[Records supplied]

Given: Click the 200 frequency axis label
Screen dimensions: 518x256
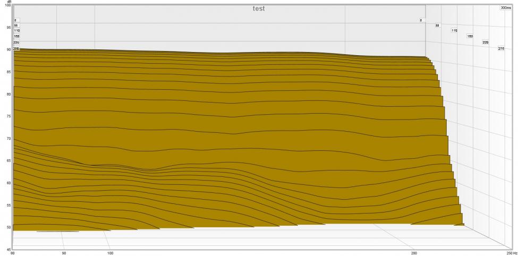Looking at the screenshot, I should (x=414, y=253).
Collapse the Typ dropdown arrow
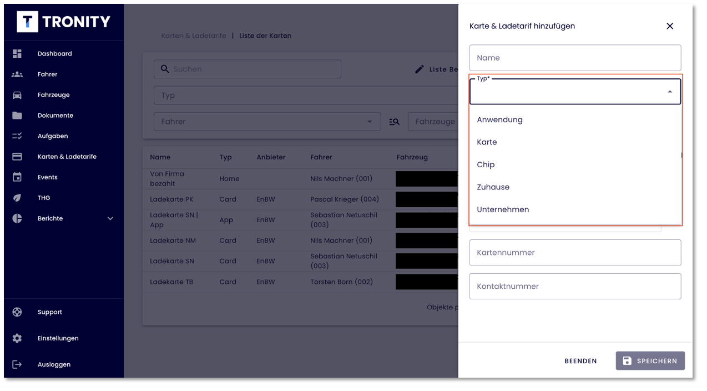Screen dimensions: 707x391 click(670, 92)
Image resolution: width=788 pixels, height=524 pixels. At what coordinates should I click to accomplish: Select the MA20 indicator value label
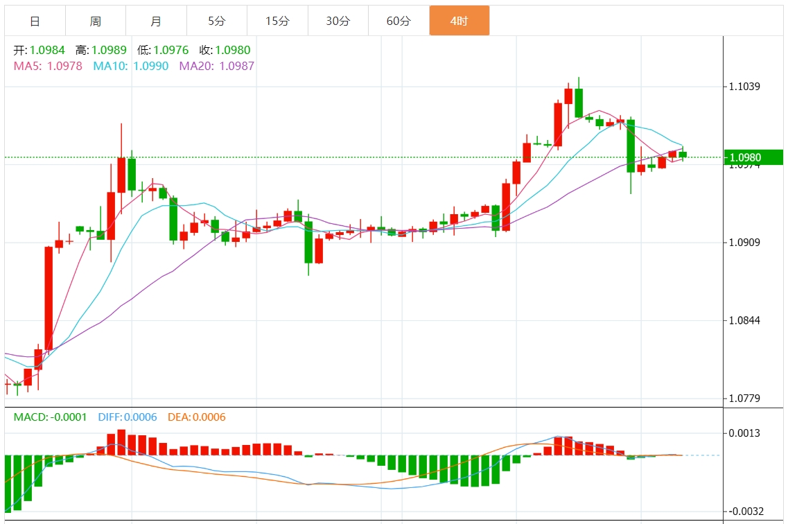click(216, 66)
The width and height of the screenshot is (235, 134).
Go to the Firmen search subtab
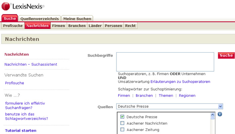(58, 26)
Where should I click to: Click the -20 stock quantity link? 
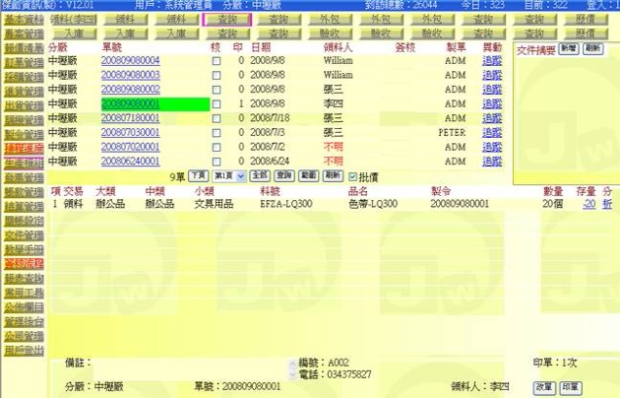click(x=588, y=203)
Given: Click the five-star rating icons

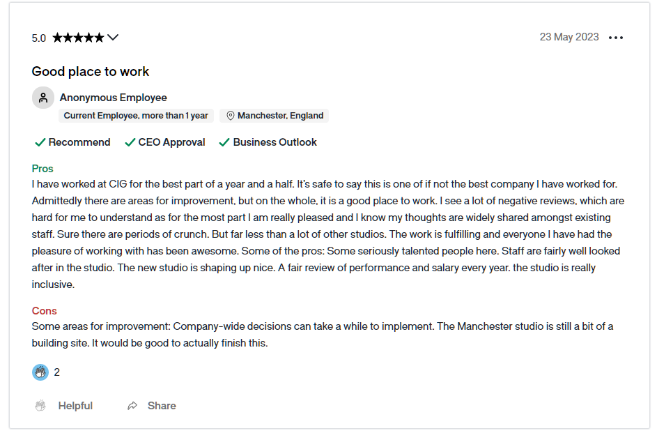Looking at the screenshot, I should (78, 38).
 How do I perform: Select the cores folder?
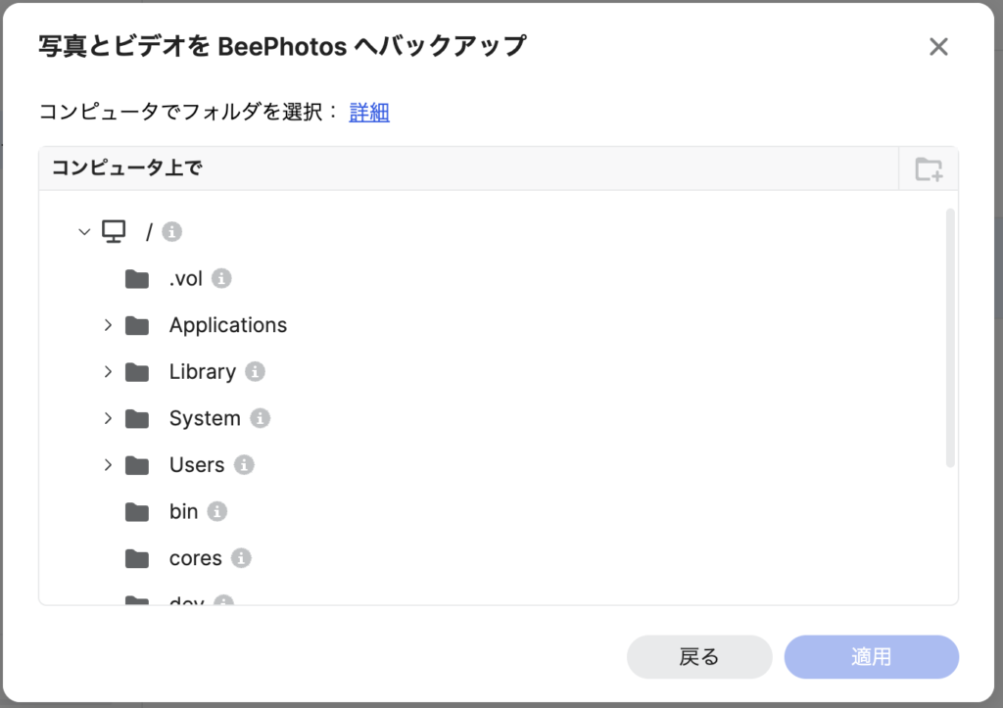pos(195,558)
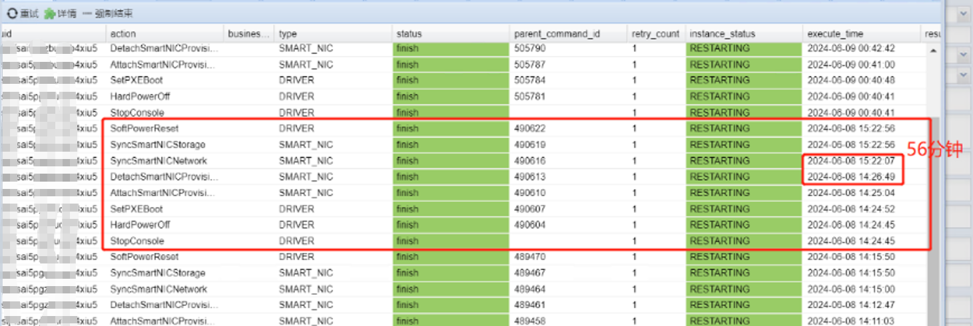Click the retry (重试) refresh icon
Viewport: 973px width, 326px height.
12,14
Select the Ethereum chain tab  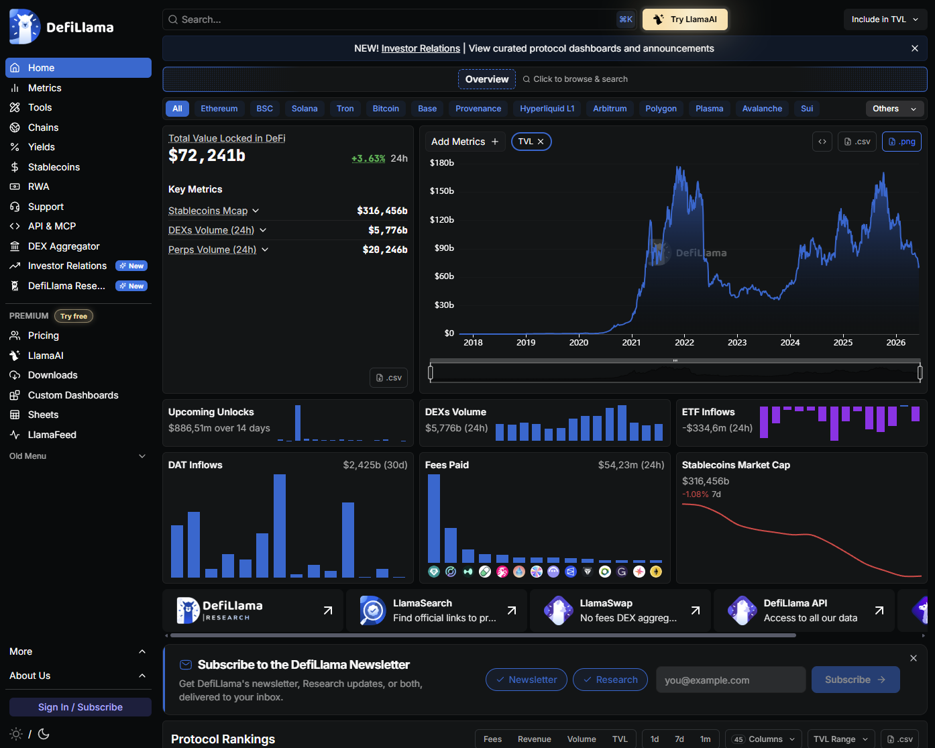point(219,109)
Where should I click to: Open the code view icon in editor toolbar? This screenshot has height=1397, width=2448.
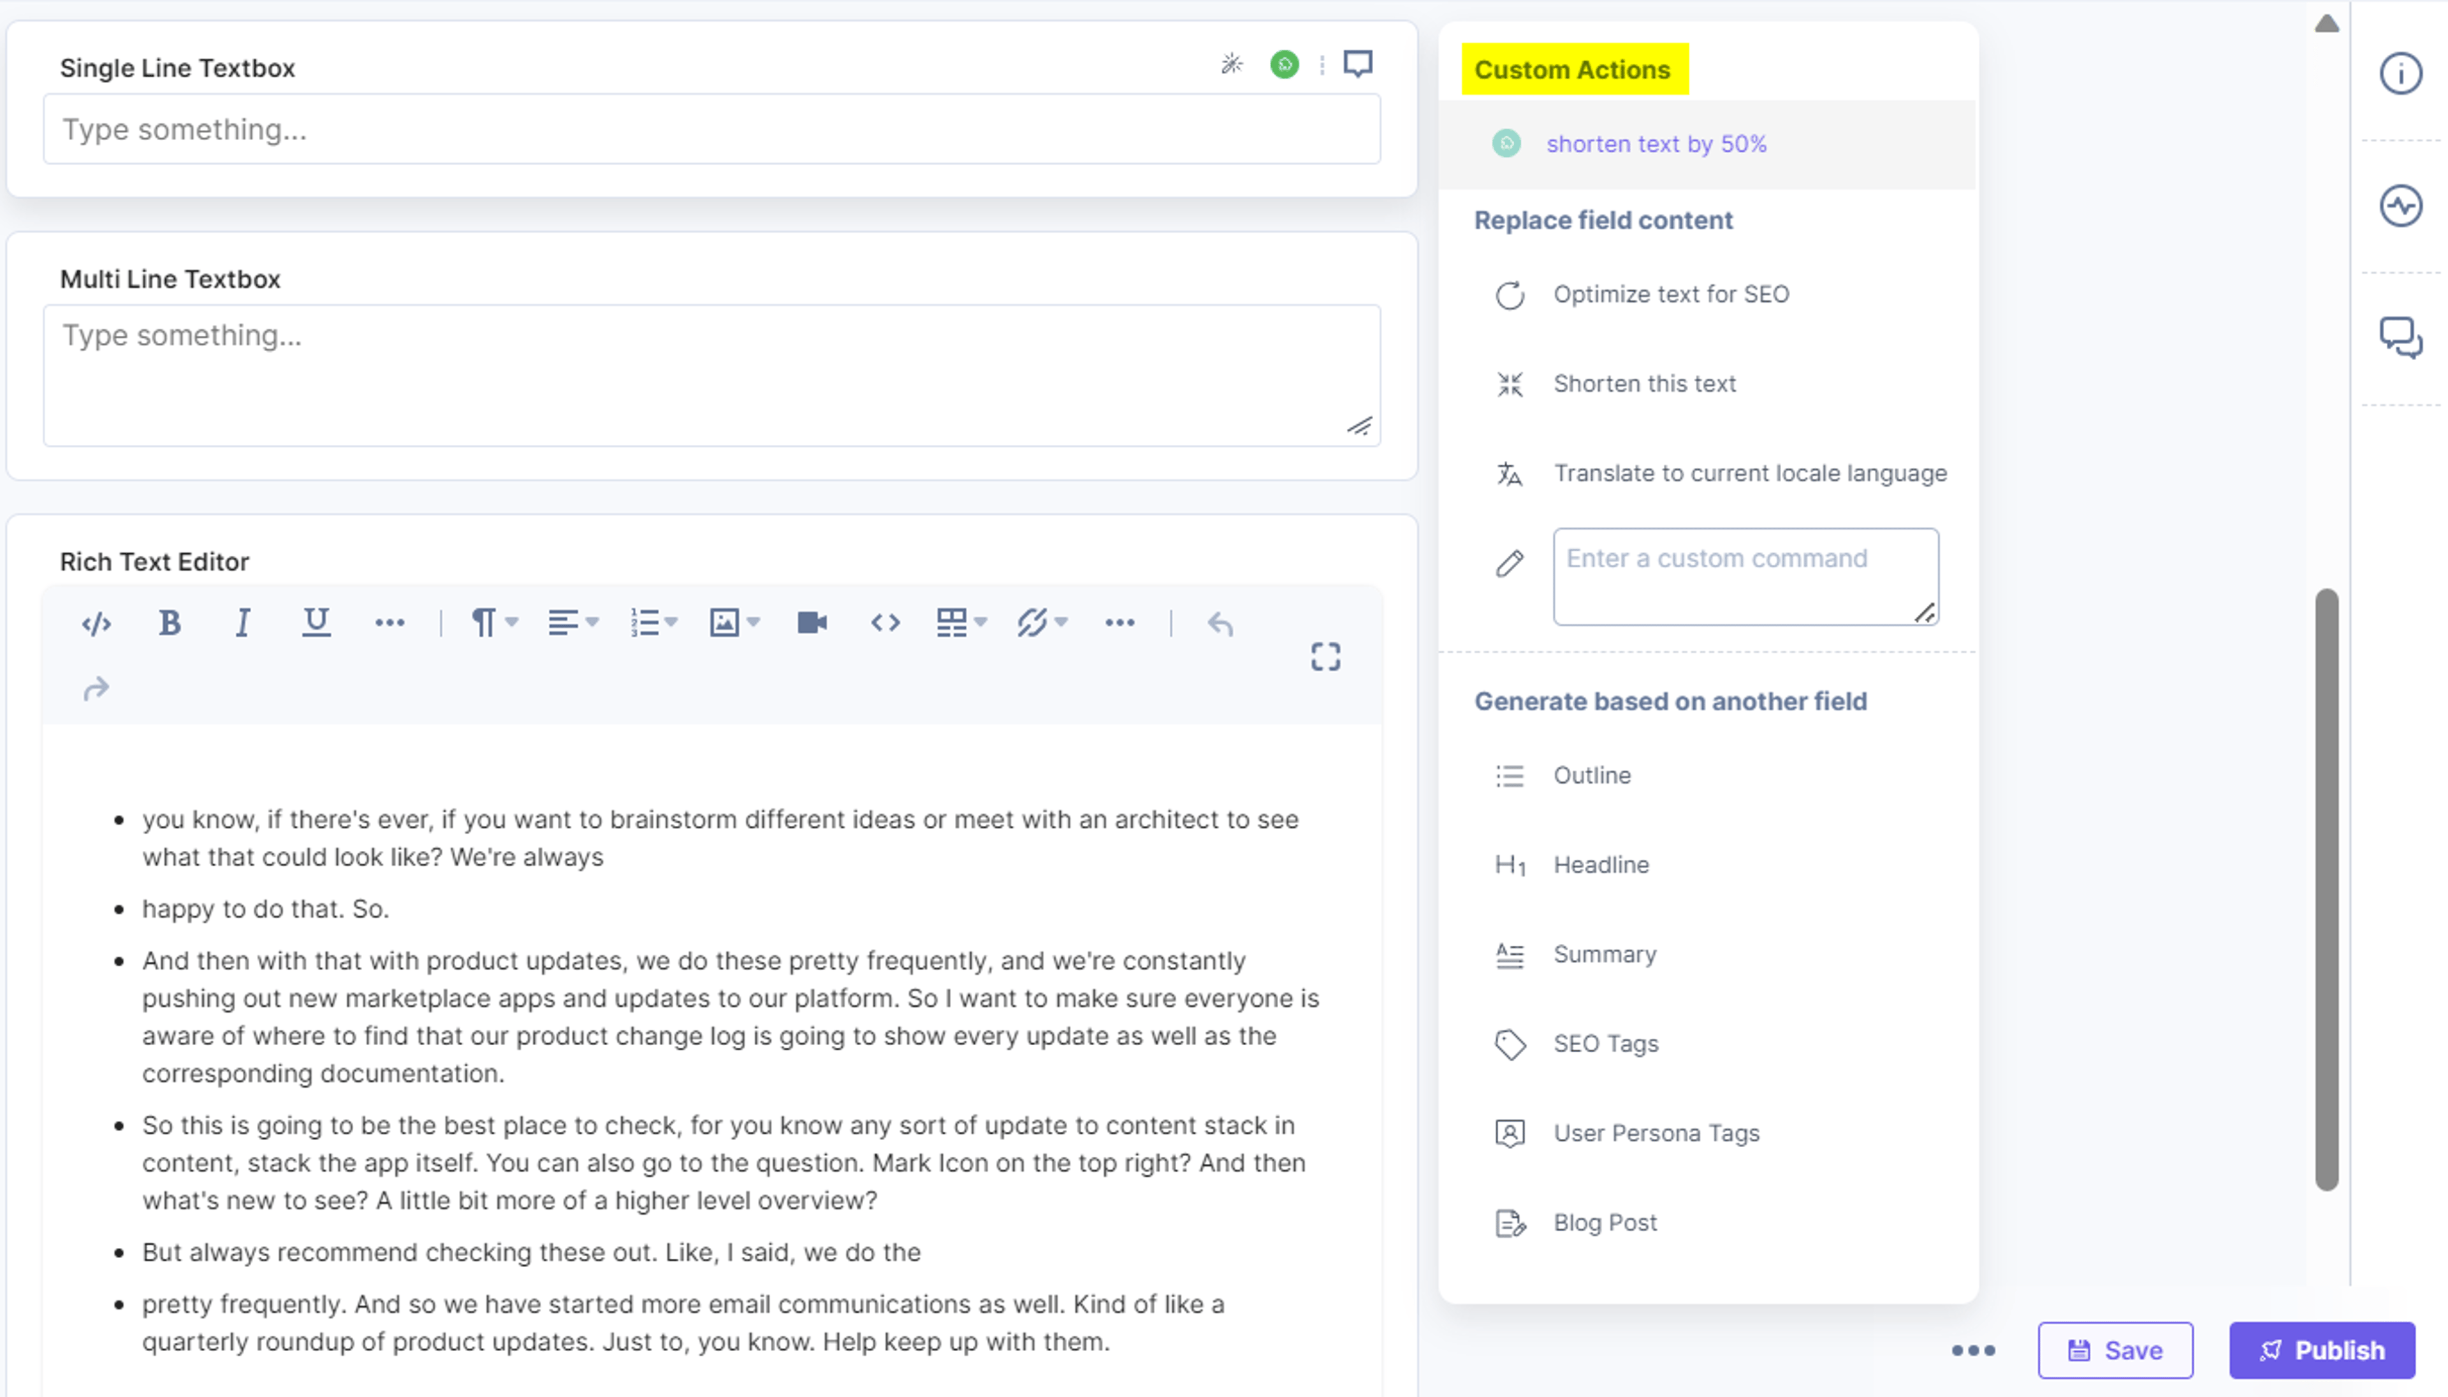96,624
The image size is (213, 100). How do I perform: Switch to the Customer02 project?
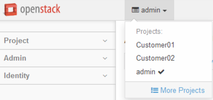pyautogui.click(x=155, y=58)
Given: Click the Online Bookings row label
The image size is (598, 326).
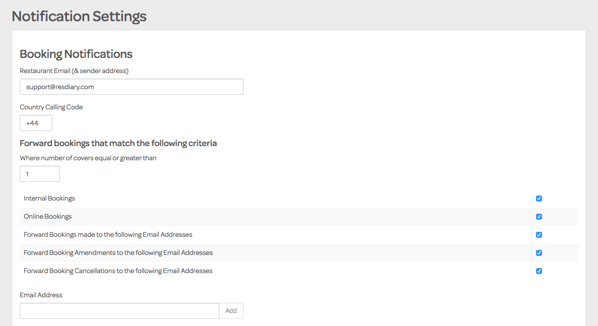Looking at the screenshot, I should point(47,216).
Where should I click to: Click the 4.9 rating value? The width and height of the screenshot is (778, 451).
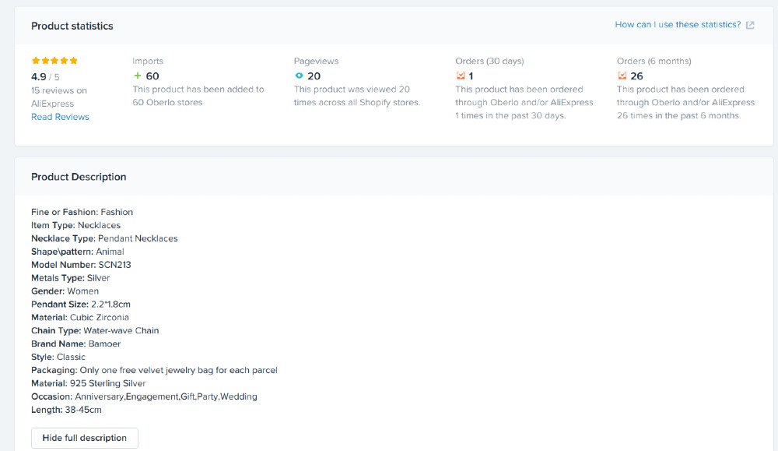point(39,76)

[/Records supplied]

## Aim of the task
Exclude the pictures from the copy. Retype exactly the lines running from the one containing "Where should I click to: Open" through the last line of the listing.

## Task result
Where should I click to: Open the code view icon in editor toolbar? This screenshot has height=1397, width=2448.
96,624
The image size is (213, 100). How do I perform: Switch to the Customer02 project?
pyautogui.click(x=155, y=58)
Given: Click the Online Bookings row label
The image size is (598, 326).
Looking at the screenshot, I should point(47,216).
Where should I click to: Click the 4.9 rating value? The width and height of the screenshot is (778, 451).
point(39,76)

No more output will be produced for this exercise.